(Saved data entries)
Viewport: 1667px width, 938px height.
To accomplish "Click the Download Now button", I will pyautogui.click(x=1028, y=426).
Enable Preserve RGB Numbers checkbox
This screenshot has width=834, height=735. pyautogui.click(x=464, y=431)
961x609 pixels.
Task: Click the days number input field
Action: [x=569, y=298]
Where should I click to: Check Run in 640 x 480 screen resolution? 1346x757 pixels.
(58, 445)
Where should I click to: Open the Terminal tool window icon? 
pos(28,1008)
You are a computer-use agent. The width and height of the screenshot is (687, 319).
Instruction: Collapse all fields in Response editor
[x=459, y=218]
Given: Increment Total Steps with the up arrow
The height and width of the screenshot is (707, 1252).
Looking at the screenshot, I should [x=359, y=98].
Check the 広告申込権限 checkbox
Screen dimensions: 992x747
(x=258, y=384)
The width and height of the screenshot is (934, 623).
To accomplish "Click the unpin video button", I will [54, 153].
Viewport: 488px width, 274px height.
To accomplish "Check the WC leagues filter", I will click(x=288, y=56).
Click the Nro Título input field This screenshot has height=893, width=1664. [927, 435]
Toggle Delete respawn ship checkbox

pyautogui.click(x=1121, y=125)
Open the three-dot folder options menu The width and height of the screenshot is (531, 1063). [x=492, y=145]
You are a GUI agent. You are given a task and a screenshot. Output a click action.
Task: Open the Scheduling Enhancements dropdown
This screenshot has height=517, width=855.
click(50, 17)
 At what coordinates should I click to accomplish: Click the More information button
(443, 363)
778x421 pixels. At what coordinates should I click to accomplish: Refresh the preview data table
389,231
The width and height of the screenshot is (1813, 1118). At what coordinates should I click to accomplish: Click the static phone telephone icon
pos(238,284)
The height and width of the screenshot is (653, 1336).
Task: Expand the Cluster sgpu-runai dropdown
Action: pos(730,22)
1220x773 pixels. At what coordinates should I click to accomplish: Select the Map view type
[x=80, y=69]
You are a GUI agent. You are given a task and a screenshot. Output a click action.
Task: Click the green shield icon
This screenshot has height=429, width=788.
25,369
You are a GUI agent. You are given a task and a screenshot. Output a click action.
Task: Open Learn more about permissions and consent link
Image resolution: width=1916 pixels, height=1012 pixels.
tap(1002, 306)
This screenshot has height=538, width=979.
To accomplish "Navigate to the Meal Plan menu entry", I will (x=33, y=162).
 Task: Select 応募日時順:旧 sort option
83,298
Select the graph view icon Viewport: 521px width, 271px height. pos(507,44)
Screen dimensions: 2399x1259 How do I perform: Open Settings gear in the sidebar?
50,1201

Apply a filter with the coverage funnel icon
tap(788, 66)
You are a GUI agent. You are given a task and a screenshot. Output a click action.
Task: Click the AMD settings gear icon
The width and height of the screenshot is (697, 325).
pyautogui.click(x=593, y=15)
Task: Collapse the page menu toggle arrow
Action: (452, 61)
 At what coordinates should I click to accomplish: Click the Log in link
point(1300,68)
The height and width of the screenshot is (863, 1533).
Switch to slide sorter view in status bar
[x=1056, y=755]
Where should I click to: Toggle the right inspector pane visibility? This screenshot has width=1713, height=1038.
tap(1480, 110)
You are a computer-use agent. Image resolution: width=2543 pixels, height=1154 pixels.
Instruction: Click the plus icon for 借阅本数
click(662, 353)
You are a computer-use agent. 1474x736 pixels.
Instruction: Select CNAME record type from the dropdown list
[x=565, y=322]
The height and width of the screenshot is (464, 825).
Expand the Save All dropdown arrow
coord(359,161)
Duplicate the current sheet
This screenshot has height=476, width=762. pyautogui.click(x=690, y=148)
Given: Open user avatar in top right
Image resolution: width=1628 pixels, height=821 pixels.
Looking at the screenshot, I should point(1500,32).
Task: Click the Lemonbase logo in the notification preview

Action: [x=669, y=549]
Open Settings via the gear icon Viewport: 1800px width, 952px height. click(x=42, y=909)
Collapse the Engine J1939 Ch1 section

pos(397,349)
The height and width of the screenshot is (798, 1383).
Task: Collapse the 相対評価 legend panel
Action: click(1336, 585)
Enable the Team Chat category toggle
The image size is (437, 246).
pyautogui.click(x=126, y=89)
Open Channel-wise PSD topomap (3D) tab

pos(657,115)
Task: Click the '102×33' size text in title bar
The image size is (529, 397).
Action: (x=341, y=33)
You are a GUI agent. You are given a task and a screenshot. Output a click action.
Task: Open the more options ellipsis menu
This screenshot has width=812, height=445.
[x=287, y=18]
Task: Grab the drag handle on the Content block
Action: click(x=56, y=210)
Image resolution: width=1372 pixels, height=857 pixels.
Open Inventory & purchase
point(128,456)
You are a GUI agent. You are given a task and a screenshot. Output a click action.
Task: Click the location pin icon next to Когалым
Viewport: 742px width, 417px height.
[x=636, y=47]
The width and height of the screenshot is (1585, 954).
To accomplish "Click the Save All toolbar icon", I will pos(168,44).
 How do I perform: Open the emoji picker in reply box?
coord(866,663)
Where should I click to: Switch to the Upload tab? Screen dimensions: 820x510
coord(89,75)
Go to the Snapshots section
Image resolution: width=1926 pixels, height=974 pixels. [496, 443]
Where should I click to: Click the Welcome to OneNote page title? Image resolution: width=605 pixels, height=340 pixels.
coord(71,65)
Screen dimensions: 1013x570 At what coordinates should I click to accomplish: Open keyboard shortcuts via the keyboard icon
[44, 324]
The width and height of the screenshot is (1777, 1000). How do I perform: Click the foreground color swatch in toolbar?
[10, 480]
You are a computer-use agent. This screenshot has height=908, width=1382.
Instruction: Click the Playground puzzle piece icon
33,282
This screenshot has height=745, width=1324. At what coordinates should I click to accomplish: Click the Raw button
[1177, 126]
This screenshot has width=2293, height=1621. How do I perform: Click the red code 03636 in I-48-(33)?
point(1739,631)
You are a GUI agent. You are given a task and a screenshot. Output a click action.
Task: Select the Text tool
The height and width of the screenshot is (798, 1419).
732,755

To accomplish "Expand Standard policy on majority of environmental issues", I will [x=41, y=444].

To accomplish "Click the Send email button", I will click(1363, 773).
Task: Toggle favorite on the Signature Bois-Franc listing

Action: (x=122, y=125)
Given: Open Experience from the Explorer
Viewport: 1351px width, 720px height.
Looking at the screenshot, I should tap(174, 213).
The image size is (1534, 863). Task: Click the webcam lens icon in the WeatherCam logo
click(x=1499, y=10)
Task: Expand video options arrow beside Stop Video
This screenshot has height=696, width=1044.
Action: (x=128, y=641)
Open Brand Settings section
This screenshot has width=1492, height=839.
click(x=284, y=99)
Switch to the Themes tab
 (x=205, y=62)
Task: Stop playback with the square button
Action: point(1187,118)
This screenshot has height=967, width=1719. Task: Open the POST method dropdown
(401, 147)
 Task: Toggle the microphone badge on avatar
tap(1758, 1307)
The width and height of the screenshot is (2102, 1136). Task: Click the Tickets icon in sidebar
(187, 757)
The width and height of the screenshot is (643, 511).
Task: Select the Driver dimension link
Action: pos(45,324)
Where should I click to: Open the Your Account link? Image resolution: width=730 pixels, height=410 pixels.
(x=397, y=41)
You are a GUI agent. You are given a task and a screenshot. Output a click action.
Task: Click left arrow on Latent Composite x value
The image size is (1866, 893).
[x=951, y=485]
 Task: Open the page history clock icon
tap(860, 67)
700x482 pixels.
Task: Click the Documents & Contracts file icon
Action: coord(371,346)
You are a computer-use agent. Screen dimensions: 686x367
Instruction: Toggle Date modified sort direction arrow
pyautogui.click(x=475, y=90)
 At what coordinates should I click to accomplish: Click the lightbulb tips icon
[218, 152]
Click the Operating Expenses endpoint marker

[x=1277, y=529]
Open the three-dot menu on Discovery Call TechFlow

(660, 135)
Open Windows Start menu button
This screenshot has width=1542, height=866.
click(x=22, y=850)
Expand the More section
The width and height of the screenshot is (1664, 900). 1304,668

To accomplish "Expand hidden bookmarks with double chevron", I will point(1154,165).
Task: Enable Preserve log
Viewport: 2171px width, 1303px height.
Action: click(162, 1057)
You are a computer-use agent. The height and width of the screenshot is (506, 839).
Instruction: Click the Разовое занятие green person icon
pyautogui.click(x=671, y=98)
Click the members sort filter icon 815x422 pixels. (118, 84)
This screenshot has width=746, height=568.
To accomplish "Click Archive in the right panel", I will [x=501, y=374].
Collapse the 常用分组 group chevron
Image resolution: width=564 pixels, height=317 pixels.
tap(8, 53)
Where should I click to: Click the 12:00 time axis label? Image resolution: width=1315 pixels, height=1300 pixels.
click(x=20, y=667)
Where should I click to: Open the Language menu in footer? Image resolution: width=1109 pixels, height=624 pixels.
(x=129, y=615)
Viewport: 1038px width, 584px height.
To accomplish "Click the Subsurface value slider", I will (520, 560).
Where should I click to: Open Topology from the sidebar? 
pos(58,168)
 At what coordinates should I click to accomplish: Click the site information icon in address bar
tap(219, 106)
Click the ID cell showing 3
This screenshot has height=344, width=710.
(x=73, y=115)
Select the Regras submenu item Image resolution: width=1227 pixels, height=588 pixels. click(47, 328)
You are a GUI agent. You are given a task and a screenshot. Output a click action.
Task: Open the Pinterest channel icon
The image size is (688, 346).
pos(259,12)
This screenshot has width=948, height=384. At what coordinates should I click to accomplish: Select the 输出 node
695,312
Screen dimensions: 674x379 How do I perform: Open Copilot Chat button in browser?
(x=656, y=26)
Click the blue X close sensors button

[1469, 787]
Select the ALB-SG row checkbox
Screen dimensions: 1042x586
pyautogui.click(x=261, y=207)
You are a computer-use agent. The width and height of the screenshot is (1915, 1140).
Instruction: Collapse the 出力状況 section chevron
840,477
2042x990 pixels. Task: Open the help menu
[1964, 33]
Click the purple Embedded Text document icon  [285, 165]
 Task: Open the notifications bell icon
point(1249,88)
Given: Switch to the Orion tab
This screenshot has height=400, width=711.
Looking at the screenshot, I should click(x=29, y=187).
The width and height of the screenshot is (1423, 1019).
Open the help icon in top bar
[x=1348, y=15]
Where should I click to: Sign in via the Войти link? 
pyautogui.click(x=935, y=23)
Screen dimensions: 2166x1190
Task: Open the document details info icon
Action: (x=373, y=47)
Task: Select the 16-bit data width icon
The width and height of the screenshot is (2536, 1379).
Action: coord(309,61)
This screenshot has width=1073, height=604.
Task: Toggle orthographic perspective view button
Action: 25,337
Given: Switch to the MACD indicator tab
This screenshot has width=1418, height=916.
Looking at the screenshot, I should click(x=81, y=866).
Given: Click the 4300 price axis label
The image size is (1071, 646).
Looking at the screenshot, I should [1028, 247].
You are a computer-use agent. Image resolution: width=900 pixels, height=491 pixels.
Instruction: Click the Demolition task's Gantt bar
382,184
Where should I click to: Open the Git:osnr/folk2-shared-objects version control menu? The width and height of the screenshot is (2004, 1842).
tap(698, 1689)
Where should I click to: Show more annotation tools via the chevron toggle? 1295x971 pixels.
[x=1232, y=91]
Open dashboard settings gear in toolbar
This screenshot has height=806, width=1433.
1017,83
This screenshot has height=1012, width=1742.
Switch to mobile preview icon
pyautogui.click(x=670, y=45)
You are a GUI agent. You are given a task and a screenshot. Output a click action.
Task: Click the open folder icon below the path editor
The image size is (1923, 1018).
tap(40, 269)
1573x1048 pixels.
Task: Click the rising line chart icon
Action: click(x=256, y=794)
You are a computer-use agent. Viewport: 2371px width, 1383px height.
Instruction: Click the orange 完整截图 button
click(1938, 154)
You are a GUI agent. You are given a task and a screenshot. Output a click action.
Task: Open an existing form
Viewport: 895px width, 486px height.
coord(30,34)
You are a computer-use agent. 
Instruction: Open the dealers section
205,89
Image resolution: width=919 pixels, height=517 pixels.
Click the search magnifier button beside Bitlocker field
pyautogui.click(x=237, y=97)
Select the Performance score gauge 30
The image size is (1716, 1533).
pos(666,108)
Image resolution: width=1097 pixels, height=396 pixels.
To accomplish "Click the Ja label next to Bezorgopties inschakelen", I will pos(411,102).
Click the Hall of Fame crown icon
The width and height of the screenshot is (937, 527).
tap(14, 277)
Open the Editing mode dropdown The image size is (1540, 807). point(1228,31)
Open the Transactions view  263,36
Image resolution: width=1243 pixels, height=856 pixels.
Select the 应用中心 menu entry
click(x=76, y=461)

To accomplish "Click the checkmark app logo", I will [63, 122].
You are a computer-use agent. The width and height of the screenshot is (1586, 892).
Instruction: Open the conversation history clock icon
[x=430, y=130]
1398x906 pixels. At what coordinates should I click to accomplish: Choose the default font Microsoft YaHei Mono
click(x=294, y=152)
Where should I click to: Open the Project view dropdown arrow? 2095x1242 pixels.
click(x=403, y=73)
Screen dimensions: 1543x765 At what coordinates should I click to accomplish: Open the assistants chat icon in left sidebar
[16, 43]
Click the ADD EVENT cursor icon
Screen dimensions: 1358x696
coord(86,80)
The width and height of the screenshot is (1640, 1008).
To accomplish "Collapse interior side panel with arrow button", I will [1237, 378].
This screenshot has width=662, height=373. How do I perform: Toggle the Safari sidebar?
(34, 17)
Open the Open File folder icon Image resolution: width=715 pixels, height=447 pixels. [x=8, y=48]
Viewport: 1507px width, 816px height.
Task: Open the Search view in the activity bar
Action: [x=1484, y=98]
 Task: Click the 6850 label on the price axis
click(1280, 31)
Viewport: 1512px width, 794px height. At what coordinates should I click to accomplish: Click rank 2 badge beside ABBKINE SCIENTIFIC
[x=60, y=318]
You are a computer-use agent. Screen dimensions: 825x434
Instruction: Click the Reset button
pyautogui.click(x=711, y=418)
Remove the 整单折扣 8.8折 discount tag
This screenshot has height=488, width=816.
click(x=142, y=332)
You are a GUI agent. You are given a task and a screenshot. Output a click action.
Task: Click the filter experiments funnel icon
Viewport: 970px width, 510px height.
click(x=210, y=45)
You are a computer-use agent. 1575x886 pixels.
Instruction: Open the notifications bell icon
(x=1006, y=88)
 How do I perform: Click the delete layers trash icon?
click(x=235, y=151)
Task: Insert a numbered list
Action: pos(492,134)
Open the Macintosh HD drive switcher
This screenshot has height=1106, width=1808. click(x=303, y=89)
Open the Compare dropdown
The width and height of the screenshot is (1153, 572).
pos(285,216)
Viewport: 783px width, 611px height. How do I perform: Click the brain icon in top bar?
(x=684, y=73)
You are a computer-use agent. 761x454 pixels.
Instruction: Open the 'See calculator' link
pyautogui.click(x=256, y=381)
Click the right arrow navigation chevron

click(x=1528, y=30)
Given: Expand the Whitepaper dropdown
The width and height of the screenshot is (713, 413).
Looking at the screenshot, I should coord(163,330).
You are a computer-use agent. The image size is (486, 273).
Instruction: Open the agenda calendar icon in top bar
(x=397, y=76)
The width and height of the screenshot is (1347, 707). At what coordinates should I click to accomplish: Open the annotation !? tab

# [What is required]
The answer must be every line of the data that holds the word "next".

# [Written response]
Task: Click the location pin icon next to Когалым
To accomplish "Click the Ja label next to Bezorgopties inschakelen", I will pos(411,102).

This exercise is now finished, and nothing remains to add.